High-speed broadband could prevent overcrowded classrooms
Their ability to replace poor web connectivity and unreliable networks with speedy internet access is paramount to the long-term success of rural education.
Augustus Limpia – a senior author of the study on the effects of high-speed broadband in school buildings across the U.S. – believes that policies that encourage or reward high-speed broadband infrastructure could have a far-reaching impact on education.
Researchers at the University of Kansas conducted a thorough analysis to find out how many kids were actually missing out on reading, math, or even science because of poor access to broadband. The numbers were startling: An average of 25 percent of rural students had poor internet connectivity, which meant that at least 5 percent of their instructional time was being missed out on. These are kids who should be studying, and according to the report, failure to meet benchmarks “could increase their likelihood of graduating from high school and enrolling in postsecondary education programs.”
“We hope this report provides resources for school administrators and policymakers to take action to improve school connectivity as a critical investment in their students’ educational success,” Limpia said.
Researchers found that schools that had high-speed broadband connections missed 22 hours of classroom instruction per year per school, totaling 20,554 hours. The impact of poor connection ranges, depending on grade level, but reading proficiency rates were the strongest.
The report claims that across all grades, just 20 percent of students met the state literacy benchmark, the same rate that nationally.
These numbers indicate that improving broadband connections will be incredibly important for rural schools to meet rigorous benchmarks.
“Students’ learning is impacted on many different levels,” says Michelle Kaufman, Director of the Education Advocacy Center for Washington, D.C.

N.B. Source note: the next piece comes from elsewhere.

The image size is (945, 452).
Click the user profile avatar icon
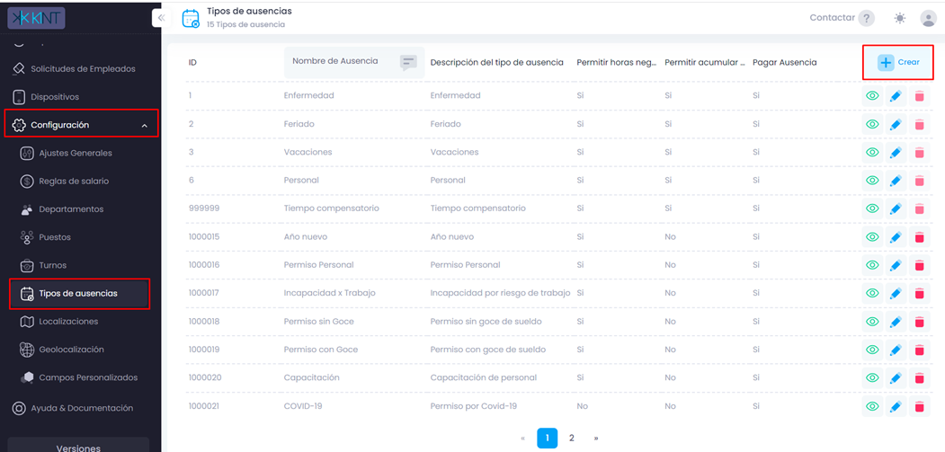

“For example, students may spend more time reading homework or studying materials because they have broadband access at school. If they don’t have access, they have no way to keep track of homework assignments as they are worked on. Or they may miss out on subject-matter fundamentals due to poor access to tools like flashcards, memory aids and collaborative time assessments that make online learning so engaging and dynamic.”
Overall, it’s important to note that the study revealed that students that had basic broadband access could perform better, while those with less access weren’t as proficient.
“Providing low-income rural students and their teachers with adequate connectivity and other resources for learning can give rural schools, especially those with high concentrations of low-income students, an important edge in advancing the learning of those students,” said Limpia.
Researchers aim to bring light to the issue through the report, raising awareness on an issue that most often is discussed in national meetings but not investigated in the practical ways that affect people’s lives.
In the meantime, this study shows why broadband access shouldn’t be a political issue. It’s not about preserving what’s left of rural America; it’s about improving the learning of all students, everywhere.
“Without adequate broadband access, rural schools and students cannot achieve or retain the high levels of educational achievement that nearly all schools in our country receive from their connection to broadband,” Limpia said.
While policymakers are currently tasked with addressing poverty in the U.S., they can’t do it alone. The success of anyone who is willing to learn depends on the support of other parts of the educational system. If the U.S. continues on the path of delivering public resources to rural areas at varying levels of success, we will fail to build the workforce of the future. With the further consolidation of schools and the continuing growth of technology into everyday life, educating people is no longer enough. We need to excel at that task too.